**文書セクション**
===
「朗らかに生きる」

詩篇 39:1ー 13

礼拝メッセージ 2023.11.12 日曜礼拝 牧師:船橋 誠


1,自分の心を固く閉ざしていた詩人(1〜3節)

 この詩篇は、あるひとりの人が苦しみ、葛藤する中で自分の人生について黙想し、生ける神をひたすら求めていったという、信仰の道筋を辿った魂の記録のように思えます。
 1〜3節で「私は〜する」、あるいは「〜した」という表現が繰り返されています。「私は言った」、「私は…気をつけよう」、「私は…口輪をはめておこう」、「私は…黙っていた」などです。4節に入るまでのこれらの箇所から見えることは、この人が一生懸命自分で頑張っていたということです。彼は、自分の心とその歩む道を、自らの力をもって必死に守っていました。
 この詩篇で何回か出てくることばですが、「黙る」、「沈黙する」ということが、最初に記されています。この3節までにおいて、この沈黙することが意味することは、彼がおのれの心閉ざし、誰の助けも借りずに孤独に歩んでいたということです。箴言18章1節に「自らを閉ざす者は自分の欲望のままに求め、すべての知性と仲たがいする」とありますが、そういう生き方のことを表しているように感じます。
===
**元資料**
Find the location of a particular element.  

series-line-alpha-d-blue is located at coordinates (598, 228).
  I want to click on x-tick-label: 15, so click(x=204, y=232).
===
**作業項目**
詩篇39篇を扱った礼拝メッセージの続きを、最後の文の後から書き進めてください。

**解答欄**
 彼は人とのコミュニケーションにおいても沈黙したようですが、生ける神に対する信仰においても沈黙をしていたようです。しかし、神は彼の心の中に働きかけをなさいました。彼の内側で押し留めておくことのできない何かが働き、彼の心と口とを大きく開かせ、その舌を解放していきました。「心は私のうちで熱くなり、うめきとともに、火が燃え上がった。そこで私は自分の舌で言った。」(3節)と記しています。ちょうど、預言者エレミヤが「主のことばは私の心のうちで、骨の中で閉じ込められて、燃えさかる火のようになり、私は内にしまっておくのに耐えられません」(エレミヤ20:9)と告白したことに似ています。


2,永遠の神を見上げ、人生のはかなさに気づく詩人(4〜6節)

 詩人は口を開いて言いました。「主よ」と。神に対して自分の心を開き、その思いを向けて、神を自分の口で呼んだのです。それは彼の人生にとって、とてつもなく大きなことであったでしょう。「主」ということばは、真の神を示す「ヤハウェ」という御名です。苦しみ、葛藤の中で、大きな霊的一歩がここに踏み出されたのです。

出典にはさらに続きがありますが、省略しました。